In the proposal you supported it was excluded merely because " not unique (possibly the same for multiple countries), not issued under the control of a single authority (every country has its own authority or authorities).". Now what would be the problem if we convert such properties from "string"-string to "external identifier"-string. Are there any technical issues with this? What would be the impact of multiple authorities, if any. What of the non-uniqueness? I can't see any.
--- Jura 19:23, 8 February 2016 (UTC)
I don't know what you even mean by a technical issue - why would there be a technical issue converting anything in /Strings to an external identifier? The issue is whether or not it's really an external identifier. The main concern with external identifiers as far as I can tell is that they will be separated off from the main body of statements on an item into a special external identifiers list, and will be linked where possible via formatter url. Presumably only things that really represent external identifiers should be there. Do you see any technical issue with making for example quantity symbol (P416) into an "external identifier"-string? And yet I don't believe it should be as it's really not what I would call an external identifier. The issues are not technical, they are conceptual. ArthurPSmith (talk) 20:29, 8 February 2016 (UTC)
I think there may be a mistaken assumption. Identifiers that haven't been linked now wont be linked on conversion. This is stated above and was discussed before. Any properties on /Strings had been sorted out last year already. If it's merely a conceptual issue for you, you agree that identifiers remain identifiers even if they may have been issued by different authorities and/or are not unique? An inventory number (P217) or website username compared to P2511 or P2013?

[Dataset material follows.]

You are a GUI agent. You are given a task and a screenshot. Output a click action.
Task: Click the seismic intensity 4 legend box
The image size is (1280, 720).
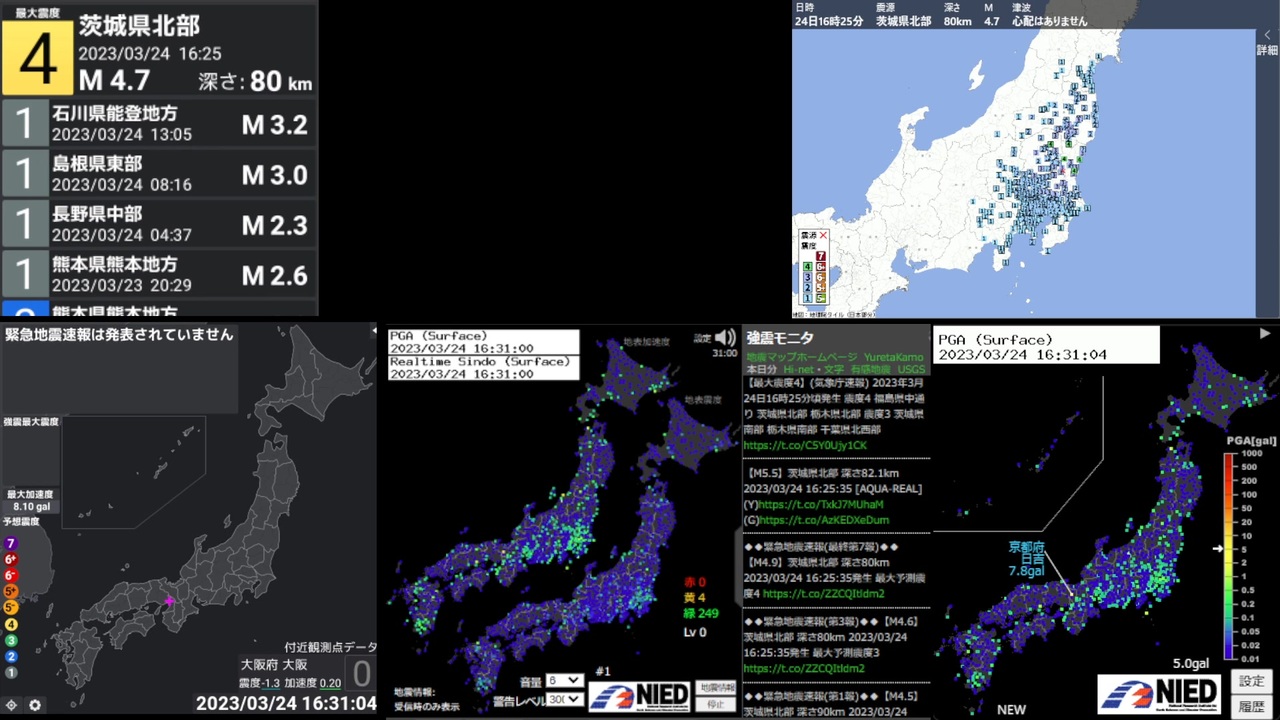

--- Jura 05:52, 9 February 2016 (UTC)
Jura, this whole discussion is about what is the meaning of an identifier (or more specifically an "external identifier" as that is what the datatype is being called if you for example try it on test.wikidata.org). Many people have asserted they should be unique (and perhaps have certain other characteristics) as evidenced by the discussion here and previous discussions listed below. You seem to think differently. We need to reach a consensus before we can proceed. I have asked Lydia for a delay in the release of the identifier update until this can be resolved. I don't think the two of us can resolve it between us, particularly when you are wholesale reverting my changes. ArthurPSmith (talk) 15:03, 9 February 2016 (UTC)
Apparently one of the initial Wikidata developers tends to agree with this and this proposal doesn't seem to draw a lot of support here either. Obviously, if there were advantages, it might be worth adding these requirements. Oddly, you can't even state what the advantages would be. It seems that you just started out on erroneous assumptions that a current single formatter url is required. As we already sorted these properties last year, stating some possibly not helpful criteria, resorting properties based on these if they are matched in 90%+ cases, isn't going to advance us much. We might just as well go ahead with the initial list.

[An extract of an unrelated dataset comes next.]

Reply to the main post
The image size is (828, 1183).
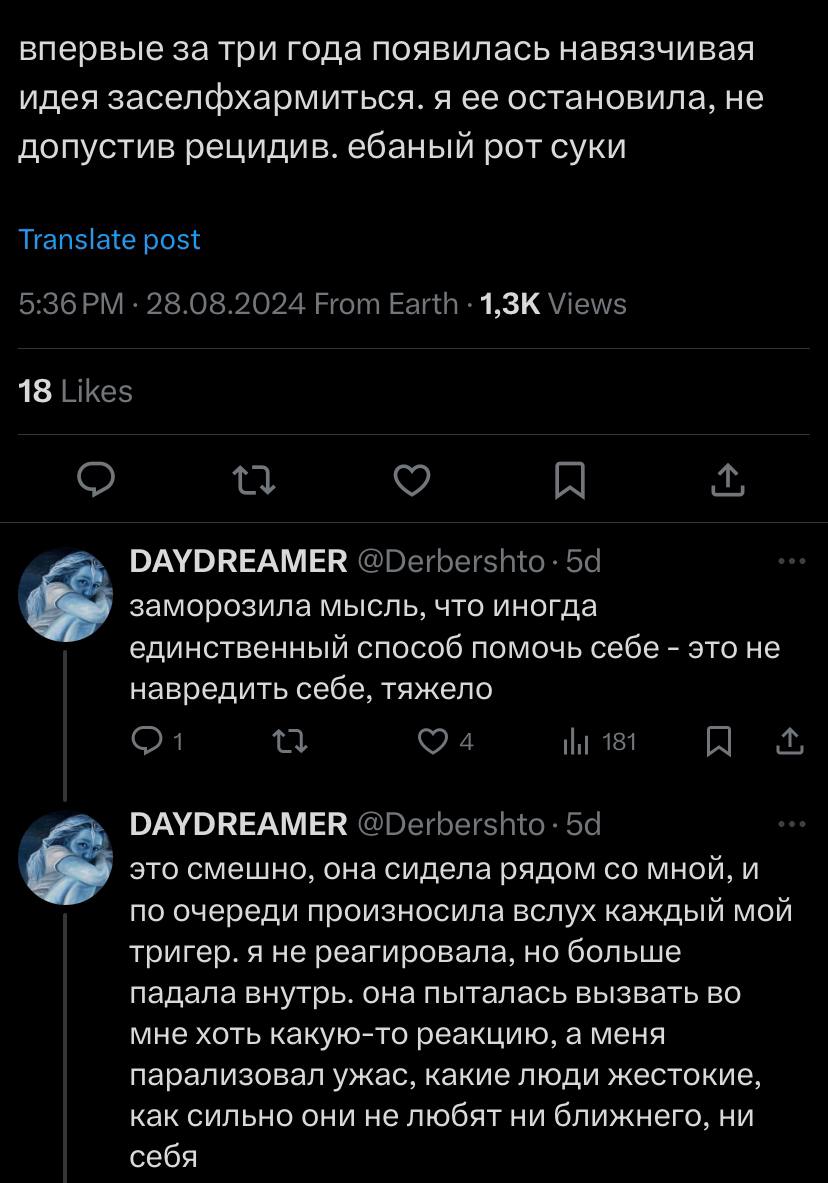point(95,483)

--- Jura 03:23, 10 February 2016 (UTC)
Jura, I have no idea what you are referring to, you have not provided a link to "one of the initial Wikidata developers", nor have you provided any link to the discussion involved in whoever "sorted these properties last year" - who did it and what criteria did they use? Nor have you answered a huge number of questions that have been asked of you here and on the linked pages (for example, Pasleim specifically asked you to explain your criteria for disputing the dozens I had reviewed as "good" here and you did not respond). As far as your claim that I "can't even state what the advantages would be" I have stated one: the previous criteria provided absolutely no guidelines on whether something of string datatype was an identifier or not. You have provided no clear guidelines yourself. You provided no answer to my question about why quantity symbol (P416) could not be an external identifier other than that it was decided "last year" - on what grounds? Where was the discussion? But let me state for the record the OTHER advantages I see for clear criteria (such as the above) for "external identifiers":
  1. External identifiers are to be grouped in a separate box, somewhat hidden from the main list of statements on an item; users would expect everything in that box to indeed be of a similar type, not vastly different sorts of things (like UUIDs vs street addresses)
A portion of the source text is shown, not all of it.